Because at UFA we know that in SEEING the difference they make to others through their honest interventions based on their appraisal of what needs to be done differently, then young people feel that they matter; they feel that they are agents of change in their own and others’ lives; they see that not only do their opinions matter but that their actions can change things. Our young people need to be enfranchised:
“…..what is most disheartening is when people do not vote because they feel politicians do nothing for them. Often, the people who do not vote are right: politicians have done nothing for them. But, quite frankly, that is because under the current system, politicians won’t do anything for the people who do not vote. Politicians implement policies for the people who return them to power. Older people vote. Now see: triple-lock pensions, free bus passes and TV licences, protection from cuts.” (Hannah Jane Parkinson, Guardian, 28/6/16)

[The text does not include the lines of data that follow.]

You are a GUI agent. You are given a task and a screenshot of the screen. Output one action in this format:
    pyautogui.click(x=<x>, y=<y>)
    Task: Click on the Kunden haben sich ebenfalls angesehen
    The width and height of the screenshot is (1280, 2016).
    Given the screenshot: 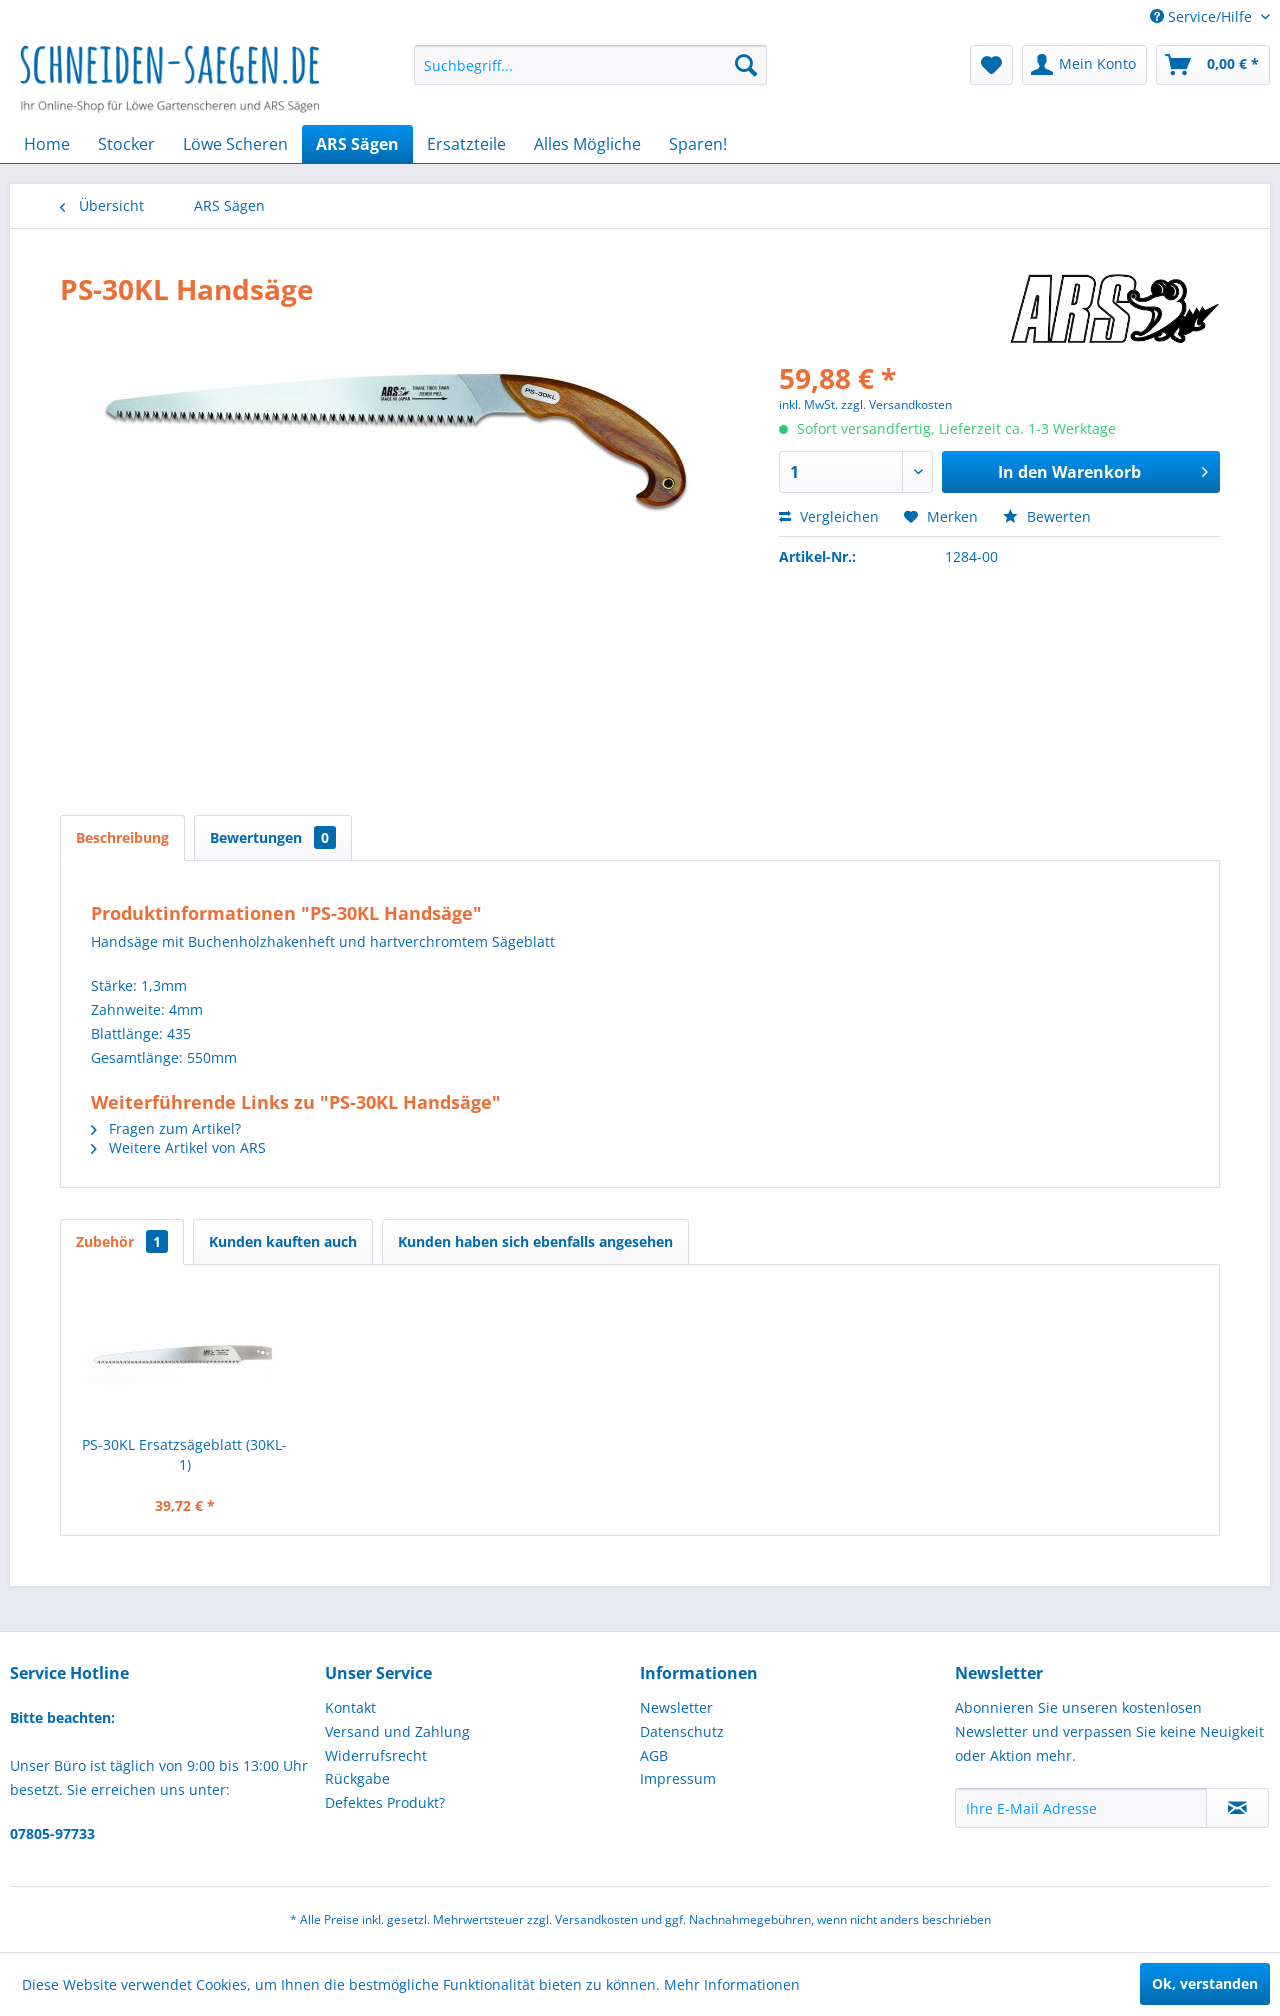 What is the action you would take?
    pyautogui.click(x=535, y=1241)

We teach young people and the adults who support them how to evaluate the level of real participation they are working at to give them a vocabulary to convince others in their organisations of their right to operate at the highest table. We use Roger Hart’s Ladder of Participation to start the conversation and you should see the jaws drop as the adults realise their school have been using manipulation, decoration and tokenism in their “student voice” efforts. “Participation can be defined as children taking part in and influencing processes, decisions, and activities that affect them, in order to achieve greater respect for their rights” (Lansdown, 2002). Perhaps the current political situation reflects too many generational lack of engagement with politics: “young people need to be at the table or they will end up being on the menu yet again.” (Michael Sani, from the youth voter movement Bite the Ballot)

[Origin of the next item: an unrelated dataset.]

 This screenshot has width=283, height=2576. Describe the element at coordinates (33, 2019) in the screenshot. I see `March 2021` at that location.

I want young people WRITING some of the menu not just being force-fed its outputs. The UN convention of the rights of the child states that children have the right to be heard and taken seriously. So how do we teach them to articulate their voice and be heard in the right place at the right time in the right way? UFA seeks the top rungs of Hart’s ladder, training skilled facilitating adults to share their wisdom and experience with young people without taking over and training young people in the knowledge, skills and confidence they need to make wise decisions and take action accordingly. When young people own their actions, funnily enough they understand more about the complexities of real life and dig into their own learning more robustly as a result. Want responsible citizens who are able to weigh complex decisions such as whether to be part of an imperfect European Union or not? Want them to demand nuanced evidence based political debate? Want the future leaders of our country, our continent, our world to do a much better job than our current and past leaders? Train them early in the gritty demanding realities of leading authentic change in their own communities. Let’s get to it then – there’s no time to lose and much to gain!